-- Exercise aim --
Find and copy each line in the material below where the string "Earflap" occurs.

-- Exercise materials --
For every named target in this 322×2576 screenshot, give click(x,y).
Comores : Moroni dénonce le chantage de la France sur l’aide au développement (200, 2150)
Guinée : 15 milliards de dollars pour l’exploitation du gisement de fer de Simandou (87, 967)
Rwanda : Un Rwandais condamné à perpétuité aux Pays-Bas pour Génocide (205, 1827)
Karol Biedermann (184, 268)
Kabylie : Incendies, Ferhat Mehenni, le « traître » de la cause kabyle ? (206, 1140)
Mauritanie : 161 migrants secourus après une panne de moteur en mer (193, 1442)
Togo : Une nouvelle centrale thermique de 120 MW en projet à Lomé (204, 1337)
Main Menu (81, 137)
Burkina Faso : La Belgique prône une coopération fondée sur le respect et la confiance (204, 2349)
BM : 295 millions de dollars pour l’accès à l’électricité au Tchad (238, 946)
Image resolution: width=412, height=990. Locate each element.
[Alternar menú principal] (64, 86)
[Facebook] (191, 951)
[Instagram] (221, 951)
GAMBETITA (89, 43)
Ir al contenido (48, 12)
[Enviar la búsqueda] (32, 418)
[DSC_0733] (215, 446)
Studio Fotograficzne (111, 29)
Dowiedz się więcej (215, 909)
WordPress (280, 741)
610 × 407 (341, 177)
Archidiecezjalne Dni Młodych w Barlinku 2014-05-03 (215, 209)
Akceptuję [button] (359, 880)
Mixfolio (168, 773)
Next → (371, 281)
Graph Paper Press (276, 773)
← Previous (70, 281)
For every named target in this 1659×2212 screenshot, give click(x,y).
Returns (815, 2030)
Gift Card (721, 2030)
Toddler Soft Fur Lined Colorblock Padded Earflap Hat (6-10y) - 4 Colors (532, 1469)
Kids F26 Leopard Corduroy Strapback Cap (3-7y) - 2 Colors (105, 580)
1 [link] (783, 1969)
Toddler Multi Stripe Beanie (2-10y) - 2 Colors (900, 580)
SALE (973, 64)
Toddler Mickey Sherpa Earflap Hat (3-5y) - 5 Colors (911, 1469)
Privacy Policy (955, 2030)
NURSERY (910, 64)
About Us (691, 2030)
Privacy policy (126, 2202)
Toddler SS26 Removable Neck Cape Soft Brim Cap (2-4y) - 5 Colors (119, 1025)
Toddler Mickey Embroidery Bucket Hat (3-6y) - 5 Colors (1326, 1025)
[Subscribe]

-- Result of this task --
Toddler Soft Fur Lined Colorblock Padded Earflap Hat (6-10y) - 4 Colors (532, 1469)
Toddler Mickey Sherpa Earflap Hat (3-5y) - 5 Colors (911, 1469)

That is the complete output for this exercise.